Mob members indicted in stock scheme
89 people accused of stock scams, money laundering

By Tom Lowry, USA TODAY

NEW YORK - The bull market is so seductive it is uniting mob families, prosecutors say.

Three people identified by prosecutors as associates of the Italian Colombo and Russian Bor organized crime groups were among 89 people indicted Wednesday on charges they manipulated the stock prices of 20 companies through nine brokerages.

In three different schemes - one allegedly involving the mob - thousands of investors lost more than $100 million, federal prosecutors say.

The indictments underscore organized crime's growing influence on Wall Street, prosecutors say. "As law enforcement has begun to shut off many of the more traditional areas of criminality (trucking and garbage hauling) from exploitation by organized crime, both Italian and Russian crime families have begun to look at securities markets as a new 'growth industry,' " says Brooklyn U.S. Attorney Zachary Carter.

Most defendants are accused of telephoning investors unsolicited to hype shares of small companies with virtually no business. The defendants then sold their own interests in those companies once the share prices rose, leaving investors with worthless stocks, prosecutors say.

The charges against the defendants include stock fraud, mail fraud, racketeering and money laundering, which carries up to 20 years in prison. One of the laundering schemes: wiring proceeds to offshore accounts, then back onshore to accounts at Las Vegas casinos, where it was withdrawn as cash.

Dominick Dionisio and Enrico Locascio, both of Staten Island and identified by prosecutors as associates of the Colombo family, allegedly controlled branch offices of several brokerages. Prosecutors say the two used registered and unregistered brokers to inflate stock prices by having them make false statements to investors.

Yakov Slavin of Brooklyn, identified by prosecutors as an associate of the Bor crime group, joined Dionisio and Locascio in supervising the operation, prosecutors say.

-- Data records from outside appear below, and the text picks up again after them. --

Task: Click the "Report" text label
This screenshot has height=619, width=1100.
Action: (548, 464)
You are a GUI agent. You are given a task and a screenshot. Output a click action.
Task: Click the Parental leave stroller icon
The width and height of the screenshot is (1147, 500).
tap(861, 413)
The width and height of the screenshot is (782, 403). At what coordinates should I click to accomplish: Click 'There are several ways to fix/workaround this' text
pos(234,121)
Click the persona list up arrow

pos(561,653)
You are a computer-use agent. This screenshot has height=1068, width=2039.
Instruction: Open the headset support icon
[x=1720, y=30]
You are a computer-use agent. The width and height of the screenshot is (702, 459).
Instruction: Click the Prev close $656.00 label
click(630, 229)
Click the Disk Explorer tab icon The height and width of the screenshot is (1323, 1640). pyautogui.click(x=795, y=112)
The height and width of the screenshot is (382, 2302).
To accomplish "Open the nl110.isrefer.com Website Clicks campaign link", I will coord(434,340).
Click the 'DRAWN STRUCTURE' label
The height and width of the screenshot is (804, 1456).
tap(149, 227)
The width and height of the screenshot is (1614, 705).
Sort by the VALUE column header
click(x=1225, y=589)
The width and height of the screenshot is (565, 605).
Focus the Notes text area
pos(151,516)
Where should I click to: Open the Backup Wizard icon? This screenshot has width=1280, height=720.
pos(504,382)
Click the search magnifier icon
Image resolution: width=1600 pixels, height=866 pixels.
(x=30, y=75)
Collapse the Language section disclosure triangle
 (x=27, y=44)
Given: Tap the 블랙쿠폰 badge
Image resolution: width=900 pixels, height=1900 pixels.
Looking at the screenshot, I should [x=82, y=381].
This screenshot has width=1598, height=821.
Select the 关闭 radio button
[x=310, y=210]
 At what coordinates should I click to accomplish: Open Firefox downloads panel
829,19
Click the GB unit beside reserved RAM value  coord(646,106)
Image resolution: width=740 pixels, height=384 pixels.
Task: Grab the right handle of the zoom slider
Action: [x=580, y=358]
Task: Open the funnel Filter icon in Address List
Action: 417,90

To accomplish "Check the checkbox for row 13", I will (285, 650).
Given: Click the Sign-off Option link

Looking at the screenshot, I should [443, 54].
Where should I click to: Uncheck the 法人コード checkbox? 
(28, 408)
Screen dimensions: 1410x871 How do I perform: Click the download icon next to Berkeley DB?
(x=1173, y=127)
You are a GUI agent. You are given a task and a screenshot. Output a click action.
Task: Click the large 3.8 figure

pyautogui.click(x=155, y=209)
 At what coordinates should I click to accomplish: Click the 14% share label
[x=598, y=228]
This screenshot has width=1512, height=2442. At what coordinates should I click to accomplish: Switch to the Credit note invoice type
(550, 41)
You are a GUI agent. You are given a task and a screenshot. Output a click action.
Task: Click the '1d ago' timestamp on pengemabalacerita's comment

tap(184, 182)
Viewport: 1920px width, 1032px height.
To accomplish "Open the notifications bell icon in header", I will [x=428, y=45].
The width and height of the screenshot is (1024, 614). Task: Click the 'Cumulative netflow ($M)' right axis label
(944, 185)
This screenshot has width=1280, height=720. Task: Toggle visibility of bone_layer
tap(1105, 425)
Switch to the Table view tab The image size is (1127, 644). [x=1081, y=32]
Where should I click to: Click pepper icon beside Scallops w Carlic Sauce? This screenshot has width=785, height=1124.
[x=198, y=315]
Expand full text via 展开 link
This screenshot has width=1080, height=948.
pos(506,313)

Dionisio's lawyer, James LaRosa, could not be reached for comment. Locascio and Slavin remained at large Wednesday.

In a separate case, Robert Catoggio , Joseph DiBella and 53 others were charged with manipulating the share prices of 17 companies through four brokerages. Kickbacks were paid to brokers who helped inflate the stock prices, prosecutors say.

Catoggio and DiBella are serving prison sentences after pleading guilty in an earlier mob-on-Wall-Street case.